Thanks for your input! You're actually one of the people who inspired me to write this after I read 'I'm proud to be a programmer'
I think I agree on the 'harmful code' point. This is where making a summary of the video is actually harmful to the point :D .I apologise for that.
I guess it comes down to every single person's judgement. One could focus on not producing harmful code for your customers, or your fellow developers, or your organisation. Your example about defense industry is a good point. We could also add programmers working for the government and asked to write some code to enforce a law that could be considered 'harmful' to certain citizens. I'm sure we could find many different examples such as yours where the 'harmful' part is only a matter of perception.

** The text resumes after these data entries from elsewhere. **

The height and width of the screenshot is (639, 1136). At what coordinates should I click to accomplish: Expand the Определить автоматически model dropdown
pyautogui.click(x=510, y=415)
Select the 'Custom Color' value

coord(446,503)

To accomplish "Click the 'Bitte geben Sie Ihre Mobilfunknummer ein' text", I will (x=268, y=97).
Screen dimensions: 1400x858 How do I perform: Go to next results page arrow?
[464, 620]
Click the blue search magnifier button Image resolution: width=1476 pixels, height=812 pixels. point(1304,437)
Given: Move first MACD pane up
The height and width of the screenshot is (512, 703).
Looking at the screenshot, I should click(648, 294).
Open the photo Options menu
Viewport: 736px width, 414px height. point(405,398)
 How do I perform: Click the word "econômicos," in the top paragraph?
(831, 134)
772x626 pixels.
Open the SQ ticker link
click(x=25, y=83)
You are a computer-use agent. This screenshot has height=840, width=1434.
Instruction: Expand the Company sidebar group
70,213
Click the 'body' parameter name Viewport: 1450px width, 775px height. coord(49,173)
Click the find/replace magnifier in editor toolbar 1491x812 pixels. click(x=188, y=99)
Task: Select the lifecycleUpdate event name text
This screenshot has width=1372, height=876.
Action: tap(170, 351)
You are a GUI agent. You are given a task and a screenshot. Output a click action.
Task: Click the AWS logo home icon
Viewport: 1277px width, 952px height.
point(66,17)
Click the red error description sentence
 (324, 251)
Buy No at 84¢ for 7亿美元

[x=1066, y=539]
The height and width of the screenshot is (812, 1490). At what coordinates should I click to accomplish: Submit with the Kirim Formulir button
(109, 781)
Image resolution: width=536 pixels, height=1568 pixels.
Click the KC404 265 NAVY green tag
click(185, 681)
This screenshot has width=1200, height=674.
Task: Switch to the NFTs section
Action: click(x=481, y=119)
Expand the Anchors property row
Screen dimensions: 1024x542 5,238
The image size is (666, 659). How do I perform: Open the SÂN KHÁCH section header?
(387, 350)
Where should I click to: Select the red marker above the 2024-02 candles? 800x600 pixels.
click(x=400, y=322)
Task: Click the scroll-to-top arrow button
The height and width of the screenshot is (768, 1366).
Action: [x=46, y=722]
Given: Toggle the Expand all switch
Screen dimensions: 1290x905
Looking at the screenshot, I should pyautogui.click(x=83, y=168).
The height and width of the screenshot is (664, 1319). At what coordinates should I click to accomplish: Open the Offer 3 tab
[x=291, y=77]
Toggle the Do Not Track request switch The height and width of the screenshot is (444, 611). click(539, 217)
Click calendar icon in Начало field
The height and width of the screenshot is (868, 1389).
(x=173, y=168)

Bob Martin makes a difference about code defective in behavior and code defective in structure. I honestly don't fully understand the difference between the two. I'm sure something more experienced than me could explain that.
As you said, it really depends on the environment in which you work. And I believe that we could create many different statements and oaths to make ourselves feel better. But in the end, if the entire community of programmers ( or a big chunk of it ), doesn't believe in such an oath, well, management would believe in it, and nothing will be done.
Maybe we can agree that "harmful" means something counter to the primary stakeholders. I think that's the primary intent. Of course it doesn't prevent virus writers, since their primary stakeholders are the scum who hire them. It's a hard point to make. It has the same problems in the hippocratic oath for doctors "do no harm". It's well meant, but fuzzy.
Defective in behaviour likely means it doesn't fulfill it's requirements. Defects in structure probably means it fulfills its requirements but has problems at the code level, possibly even failing certain non-functional requirements.
Note, I agree with the other points. I wish everybody cared a lot about the work they do.
In programming, there is always a strong back-and-forth between what people strive for and what they end up with because of reasonable tradeoffs. I find folks like Bob Martin usually concede that this is clearly the case, but they don't always do a good job of acknowledging that reality in the initial statement.
The open/closed principle is an example of a concept that I find is a nice ideal, but none of my work has really been able to get anywhere near complying with it on account of difficulty predicting the future, so I've found it to be a bit unhelpful in that it is rarely described as a good idea that might not come to be in practicality.
Perhaps some of these concepts would be best understood if the room for error was more baked into the initial wording rather than something tacked on when discussing the matter in practical terms.